● **WHAT IS EXPECTED**
Keep the wording of the records intact as you retype them, and omit every image.

● **DATA RECORDS**
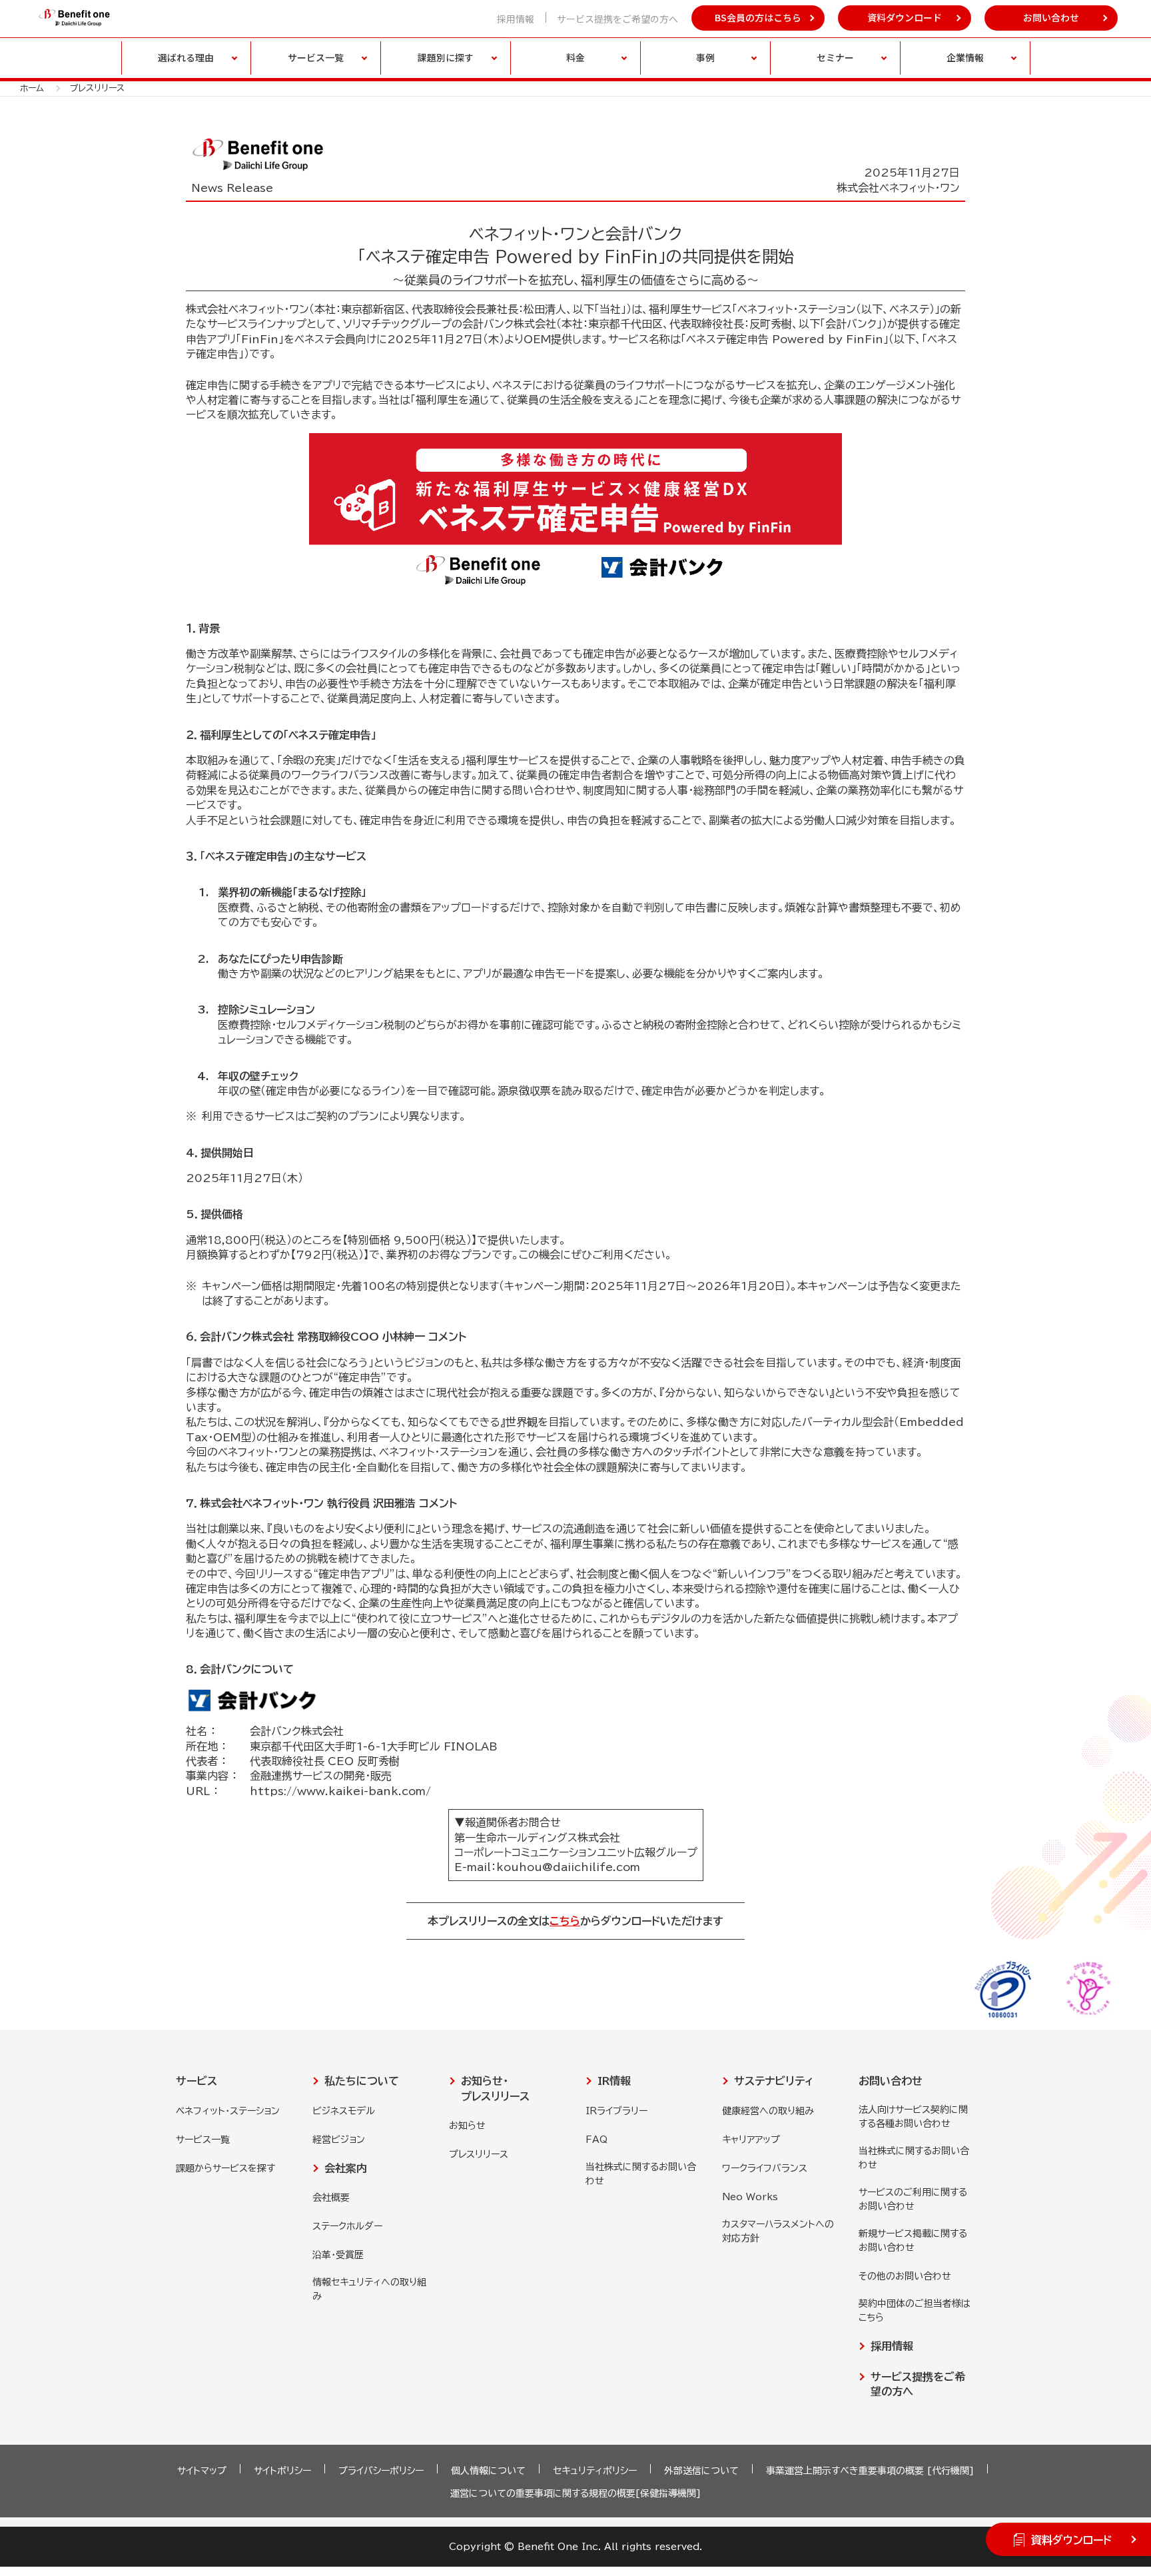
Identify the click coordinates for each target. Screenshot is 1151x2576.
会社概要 (331, 2197)
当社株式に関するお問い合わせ (640, 2174)
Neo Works (750, 2197)
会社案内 (345, 2168)
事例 (705, 57)
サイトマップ (201, 2470)
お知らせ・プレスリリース (495, 2088)
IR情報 (614, 2081)
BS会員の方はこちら (758, 17)
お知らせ (467, 2125)
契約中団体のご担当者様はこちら (914, 2310)
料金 (575, 57)
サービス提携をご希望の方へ (617, 19)
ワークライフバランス (764, 2168)
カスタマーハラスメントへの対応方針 (778, 2231)
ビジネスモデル (343, 2111)
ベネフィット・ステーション (228, 2111)
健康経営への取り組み (768, 2111)
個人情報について (488, 2470)
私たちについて (361, 2081)
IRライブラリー (616, 2111)
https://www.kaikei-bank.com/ (340, 1791)
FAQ (596, 2139)
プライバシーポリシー (381, 2470)
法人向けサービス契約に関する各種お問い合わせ (913, 2116)
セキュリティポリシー (595, 2470)
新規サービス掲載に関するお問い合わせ (913, 2240)
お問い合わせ (1051, 17)
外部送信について (701, 2470)
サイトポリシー (282, 2470)
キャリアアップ (751, 2139)
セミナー (835, 57)
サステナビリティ (773, 2081)
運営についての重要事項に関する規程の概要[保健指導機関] (575, 2493)
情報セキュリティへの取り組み (369, 2289)
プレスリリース (478, 2154)
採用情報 (515, 19)
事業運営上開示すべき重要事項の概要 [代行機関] (870, 2470)
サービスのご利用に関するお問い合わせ (913, 2199)
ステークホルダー (347, 2226)
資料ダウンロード (904, 17)
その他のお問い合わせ (905, 2276)
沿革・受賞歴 (338, 2254)
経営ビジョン (338, 2139)
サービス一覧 (203, 2139)
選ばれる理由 (186, 57)
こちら (565, 1921)
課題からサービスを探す (225, 2168)
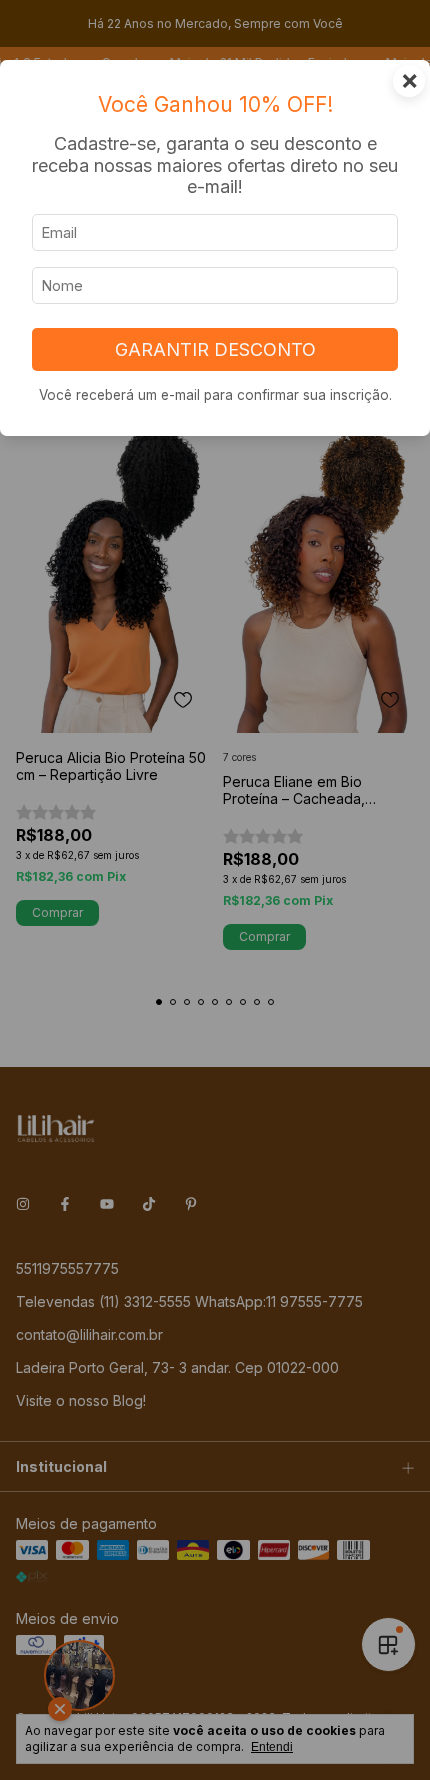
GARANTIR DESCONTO (215, 349)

● **RESPONSE FOR THIS EXERCISE**
Identify the click coordinates for each target. Screenshot is 1151x2576.
会社概要 (331, 2197)
当社株式に関するお問い合わせ (640, 2174)
Neo Works (750, 2197)
会社案内 (345, 2168)
事例 (705, 57)
サイトマップ (201, 2470)
お知らせ・プレスリリース (495, 2088)
IR情報 (614, 2081)
BS会員の方はこちら (758, 17)
お知らせ (467, 2125)
契約中団体のご担当者様はこちら (914, 2310)
料金 (575, 57)
サービス提携をご希望の方へ (617, 19)
ワークライフバランス (764, 2168)
カスタマーハラスメントへの対応方針 (778, 2231)
ビジネスモデル (343, 2111)
ベネフィット・ステーション (228, 2111)
健康経営への取り組み (768, 2111)
個人情報について (488, 2470)
私たちについて (361, 2081)
IRライブラリー (616, 2111)
https://www.kaikei-bank.com/ (340, 1791)
FAQ (596, 2139)
プライバシーポリシー (381, 2470)
法人向けサービス契約に関する各種お問い合わせ (913, 2116)
セキュリティポリシー (595, 2470)
新規サービス掲載に関するお問い合わせ (913, 2240)
お問い合わせ (1051, 17)
外部送信について (701, 2470)
サイトポリシー (282, 2470)
キャリアアップ (751, 2139)
セミナー (835, 57)
サステナビリティ (773, 2081)
運営についての重要事項に関する規程の概要[保健指導機関] (575, 2493)
情報セキュリティへの取り組み (369, 2289)
プレスリリース (478, 2154)
採用情報 (515, 19)
事業運営上開示すべき重要事項の概要 [代行機関] (870, 2470)
サービスのご利用に関するお問い合わせ (913, 2199)
ステークホルダー (347, 2226)
資料ダウンロード (904, 17)
その他のお問い合わせ (905, 2276)
沿革・受賞歴 (338, 2254)
経営ビジョン (338, 2139)
サービス一覧 (203, 2139)
選ばれる理由 (186, 57)
こちら (565, 1921)
課題からサービスを探す (225, 2168)
GARANTIR DESCONTO (215, 349)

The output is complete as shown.